▸ Written request
Update all of the data below by replacing "Daily Deals" with "Today's Deals" and leaving everything else unchanged.

▸ Dataset entries
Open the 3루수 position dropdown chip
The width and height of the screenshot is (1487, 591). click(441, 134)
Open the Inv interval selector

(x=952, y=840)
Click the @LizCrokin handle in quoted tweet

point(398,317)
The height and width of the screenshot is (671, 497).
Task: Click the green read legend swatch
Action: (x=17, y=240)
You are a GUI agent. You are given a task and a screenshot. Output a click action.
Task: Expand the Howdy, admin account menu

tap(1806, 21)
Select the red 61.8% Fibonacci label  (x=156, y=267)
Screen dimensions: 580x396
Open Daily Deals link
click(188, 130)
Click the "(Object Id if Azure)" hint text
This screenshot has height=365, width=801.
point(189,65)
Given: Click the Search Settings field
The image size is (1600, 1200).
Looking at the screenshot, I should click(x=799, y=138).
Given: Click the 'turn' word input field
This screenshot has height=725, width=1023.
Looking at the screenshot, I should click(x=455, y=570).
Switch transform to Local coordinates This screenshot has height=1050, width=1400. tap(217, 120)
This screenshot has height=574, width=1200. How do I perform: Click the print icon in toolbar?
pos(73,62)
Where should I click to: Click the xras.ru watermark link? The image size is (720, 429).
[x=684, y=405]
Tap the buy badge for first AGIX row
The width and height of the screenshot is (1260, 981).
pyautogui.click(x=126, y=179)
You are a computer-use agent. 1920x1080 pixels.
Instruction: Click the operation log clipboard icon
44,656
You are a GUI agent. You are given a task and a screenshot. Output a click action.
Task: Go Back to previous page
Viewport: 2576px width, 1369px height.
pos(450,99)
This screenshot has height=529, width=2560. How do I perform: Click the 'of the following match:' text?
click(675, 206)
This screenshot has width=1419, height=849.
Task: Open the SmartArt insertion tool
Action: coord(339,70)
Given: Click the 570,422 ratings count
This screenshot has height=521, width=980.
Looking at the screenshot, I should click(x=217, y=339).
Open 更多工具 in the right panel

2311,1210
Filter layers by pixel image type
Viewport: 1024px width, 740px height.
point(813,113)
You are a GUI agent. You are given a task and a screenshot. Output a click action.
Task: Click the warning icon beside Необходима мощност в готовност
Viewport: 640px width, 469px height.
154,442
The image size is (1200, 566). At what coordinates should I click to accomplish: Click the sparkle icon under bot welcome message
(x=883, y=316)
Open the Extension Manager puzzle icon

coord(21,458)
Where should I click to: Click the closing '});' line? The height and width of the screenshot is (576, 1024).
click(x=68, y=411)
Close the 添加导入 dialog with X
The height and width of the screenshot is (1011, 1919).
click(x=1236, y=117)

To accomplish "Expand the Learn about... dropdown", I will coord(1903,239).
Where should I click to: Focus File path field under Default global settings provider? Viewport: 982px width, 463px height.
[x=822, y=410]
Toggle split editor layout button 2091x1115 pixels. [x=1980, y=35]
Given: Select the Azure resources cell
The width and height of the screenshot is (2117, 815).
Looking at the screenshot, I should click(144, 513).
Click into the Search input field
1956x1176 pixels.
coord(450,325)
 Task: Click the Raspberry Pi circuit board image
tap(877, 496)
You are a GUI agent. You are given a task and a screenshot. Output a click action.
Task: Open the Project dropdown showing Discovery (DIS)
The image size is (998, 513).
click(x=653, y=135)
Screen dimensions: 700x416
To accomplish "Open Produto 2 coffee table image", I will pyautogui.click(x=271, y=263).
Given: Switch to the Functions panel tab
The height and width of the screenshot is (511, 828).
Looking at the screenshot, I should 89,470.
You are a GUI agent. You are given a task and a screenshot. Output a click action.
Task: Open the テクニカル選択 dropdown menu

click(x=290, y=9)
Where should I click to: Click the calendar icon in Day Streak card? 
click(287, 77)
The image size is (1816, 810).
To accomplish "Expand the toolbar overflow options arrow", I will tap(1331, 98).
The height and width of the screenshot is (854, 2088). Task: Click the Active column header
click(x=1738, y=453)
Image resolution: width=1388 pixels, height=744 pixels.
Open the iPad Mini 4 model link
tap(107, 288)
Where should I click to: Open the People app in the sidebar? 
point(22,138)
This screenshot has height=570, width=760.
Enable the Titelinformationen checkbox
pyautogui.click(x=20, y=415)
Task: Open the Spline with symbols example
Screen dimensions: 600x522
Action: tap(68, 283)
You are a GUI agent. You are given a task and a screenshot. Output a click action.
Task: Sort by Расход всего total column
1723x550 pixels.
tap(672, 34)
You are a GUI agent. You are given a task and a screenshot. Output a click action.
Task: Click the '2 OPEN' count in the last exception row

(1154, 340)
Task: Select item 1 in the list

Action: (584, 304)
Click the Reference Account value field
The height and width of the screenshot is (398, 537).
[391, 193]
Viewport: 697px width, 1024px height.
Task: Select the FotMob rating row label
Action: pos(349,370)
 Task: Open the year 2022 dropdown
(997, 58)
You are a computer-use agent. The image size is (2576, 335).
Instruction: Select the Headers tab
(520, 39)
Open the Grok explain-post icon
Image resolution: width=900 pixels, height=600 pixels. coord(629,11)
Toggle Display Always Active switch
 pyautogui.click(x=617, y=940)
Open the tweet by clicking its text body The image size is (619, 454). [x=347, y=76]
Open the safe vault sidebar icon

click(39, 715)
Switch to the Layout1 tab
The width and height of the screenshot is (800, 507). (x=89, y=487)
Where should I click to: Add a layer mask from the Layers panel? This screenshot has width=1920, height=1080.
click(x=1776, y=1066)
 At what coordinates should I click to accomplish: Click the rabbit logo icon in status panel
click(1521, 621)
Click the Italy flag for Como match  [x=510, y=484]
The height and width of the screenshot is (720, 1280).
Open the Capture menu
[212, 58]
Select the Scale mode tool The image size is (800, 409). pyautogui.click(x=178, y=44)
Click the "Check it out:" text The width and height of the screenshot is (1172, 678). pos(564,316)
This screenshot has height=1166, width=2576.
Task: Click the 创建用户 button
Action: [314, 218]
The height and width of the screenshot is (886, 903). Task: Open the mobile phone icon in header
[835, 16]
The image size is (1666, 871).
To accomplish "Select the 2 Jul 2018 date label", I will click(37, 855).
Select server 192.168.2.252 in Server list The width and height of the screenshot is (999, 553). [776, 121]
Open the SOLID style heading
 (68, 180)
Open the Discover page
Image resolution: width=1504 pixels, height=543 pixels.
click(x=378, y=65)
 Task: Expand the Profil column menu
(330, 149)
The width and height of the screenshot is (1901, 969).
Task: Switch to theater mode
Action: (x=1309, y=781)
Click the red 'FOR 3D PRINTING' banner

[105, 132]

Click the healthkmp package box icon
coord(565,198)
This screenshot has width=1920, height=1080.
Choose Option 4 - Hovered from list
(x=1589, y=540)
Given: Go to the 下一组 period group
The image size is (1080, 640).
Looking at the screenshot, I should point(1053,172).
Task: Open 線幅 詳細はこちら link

▸ Response
Open the 3루수 position dropdown chip
The width and height of the screenshot is (1487, 591). click(441, 134)
Open the Inv interval selector

(x=952, y=840)
Click the @LizCrokin handle in quoted tweet

point(398,317)
The height and width of the screenshot is (671, 497).
Task: Click the green read legend swatch
Action: (x=17, y=240)
You are a GUI agent. You are given a task and a screenshot. Output a click action.
Task: Expand the Howdy, admin account menu

tap(1806, 21)
Select the red 61.8% Fibonacci label  (x=156, y=267)
Screen dimensions: 580x396
Open Today's Deals link
click(188, 130)
Click the "(Object Id if Azure)" hint text
This screenshot has height=365, width=801.
point(189,65)
Given: Click the Search Settings field
The image size is (1600, 1200).
Looking at the screenshot, I should click(x=799, y=138).
Given: Click the 'turn' word input field
This screenshot has height=725, width=1023.
Looking at the screenshot, I should click(x=455, y=570).
Switch transform to Local coordinates This screenshot has height=1050, width=1400. tap(217, 120)
This screenshot has height=574, width=1200. How do I perform: Click the print icon in toolbar?
pos(73,62)
Where should I click to: Click the xras.ru watermark link? The image size is (720, 429).
[x=684, y=405]
Tap the buy badge for first AGIX row
The width and height of the screenshot is (1260, 981).
pyautogui.click(x=126, y=179)
You are a computer-use agent. 1920x1080 pixels.
Instruction: Click the operation log clipboard icon
44,656
You are a GUI agent. You are given a task and a screenshot. Output a click action.
Task: Go Back to previous page
Viewport: 2576px width, 1369px height.
pos(450,99)
This screenshot has height=529, width=2560. How do I perform: Click the 'of the following match:' text?
click(675, 206)
This screenshot has width=1419, height=849.
Task: Open the SmartArt insertion tool
Action: coord(339,70)
Given: Click the 570,422 ratings count
This screenshot has height=521, width=980.
Looking at the screenshot, I should click(x=217, y=339).
Open 更多工具 in the right panel

2311,1210
Filter layers by pixel image type
Viewport: 1024px width, 740px height.
point(813,113)
You are a GUI agent. You are given a task and a screenshot. Output a click action.
Task: Click the warning icon beside Необходима мощност в готовност
Viewport: 640px width, 469px height.
154,442
The image size is (1200, 566). At what coordinates should I click to accomplish: Click the sparkle icon under bot welcome message
(x=883, y=316)
Open the Extension Manager puzzle icon

coord(21,458)
Where should I click to: Click the closing '});' line? The height and width of the screenshot is (576, 1024).
click(x=68, y=411)
Close the 添加导入 dialog with X
The height and width of the screenshot is (1011, 1919).
click(x=1236, y=117)

To accomplish "Expand the Learn about... dropdown", I will coord(1903,239).
Where should I click to: Focus File path field under Default global settings provider? Viewport: 982px width, 463px height.
[x=822, y=410]
Toggle split editor layout button 2091x1115 pixels. [x=1980, y=35]
Given: Select the Azure resources cell
The width and height of the screenshot is (2117, 815).
Looking at the screenshot, I should click(144, 513).
Click into the Search input field
1956x1176 pixels.
coord(450,325)
 Task: Click the Raspberry Pi circuit board image
tap(877, 496)
You are a GUI agent. You are given a task and a screenshot. Output a click action.
Task: Open the Project dropdown showing Discovery (DIS)
The image size is (998, 513).
click(x=653, y=135)
Screen dimensions: 700x416
To accomplish "Open Produto 2 coffee table image", I will pyautogui.click(x=271, y=263).
Given: Switch to the Functions panel tab
The height and width of the screenshot is (511, 828).
Looking at the screenshot, I should 89,470.
You are a GUI agent. You are given a task and a screenshot. Output a click action.
Task: Open the テクニカル選択 dropdown menu

click(x=290, y=9)
Where should I click to: Click the calendar icon in Day Streak card? 
click(287, 77)
The image size is (1816, 810).
To accomplish "Expand the toolbar overflow options arrow", I will tap(1331, 98).
The height and width of the screenshot is (854, 2088). Task: Click the Active column header
click(x=1738, y=453)
Image resolution: width=1388 pixels, height=744 pixels.
Open the iPad Mini 4 model link
tap(107, 288)
Where should I click to: Open the People app in the sidebar? 
point(22,138)
This screenshot has height=570, width=760.
Enable the Titelinformationen checkbox
pyautogui.click(x=20, y=415)
Task: Open the Spline with symbols example
Screen dimensions: 600x522
Action: tap(68, 283)
You are a GUI agent. You are given a task and a screenshot. Output a click action.
Task: Sort by Расход всего total column
1723x550 pixels.
tap(672, 34)
You are a GUI agent. You are given a task and a screenshot. Output a click action.
Task: Click the '2 OPEN' count in the last exception row

(1154, 340)
Task: Select item 1 in the list

Action: (584, 304)
Click the Reference Account value field
The height and width of the screenshot is (398, 537).
[391, 193]
Viewport: 697px width, 1024px height.
Task: Select the FotMob rating row label
Action: pos(349,370)
 Task: Open the year 2022 dropdown
(997, 58)
You are a computer-use agent. The image size is (2576, 335).
Instruction: Select the Headers tab
(520, 39)
Open the Grok explain-post icon
Image resolution: width=900 pixels, height=600 pixels. coord(629,11)
Toggle Display Always Active switch
 pyautogui.click(x=617, y=940)
Open the tweet by clicking its text body The image size is (619, 454). [x=347, y=76]
Open the safe vault sidebar icon

click(39, 715)
Switch to the Layout1 tab
The width and height of the screenshot is (800, 507). (x=89, y=487)
Where should I click to: Add a layer mask from the Layers panel? This screenshot has width=1920, height=1080.
click(x=1776, y=1066)
 At what coordinates should I click to accomplish: Click the rabbit logo icon in status panel
click(1521, 621)
Click the Italy flag for Como match  [x=510, y=484]
The height and width of the screenshot is (720, 1280).
Open the Capture menu
[212, 58]
Select the Scale mode tool The image size is (800, 409). pyautogui.click(x=178, y=44)
Click the "Check it out:" text The width and height of the screenshot is (1172, 678). pos(564,316)
This screenshot has height=1166, width=2576.
Task: Click the 创建用户 button
Action: [314, 218]
The height and width of the screenshot is (886, 903). Task: Open the mobile phone icon in header
[835, 16]
The image size is (1666, 871).
To accomplish "Select the 2 Jul 2018 date label", I will click(37, 855).
Select server 192.168.2.252 in Server list The width and height of the screenshot is (999, 553). [776, 121]
Open the SOLID style heading
 (68, 180)
Open the Discover page
Image resolution: width=1504 pixels, height=543 pixels.
click(x=378, y=65)
 Task: Expand the Profil column menu
(330, 149)
The width and height of the screenshot is (1901, 969).
Task: Switch to theater mode
Action: (x=1309, y=781)
Click the red 'FOR 3D PRINTING' banner

[105, 132]

Click the healthkmp package box icon
coord(565,198)
This screenshot has width=1920, height=1080.
Choose Option 4 - Hovered from list
(x=1589, y=540)
Given: Go to the 下一组 period group
The image size is (1080, 640).
Looking at the screenshot, I should point(1053,172).
Task: Open 線幅 詳細はこちら link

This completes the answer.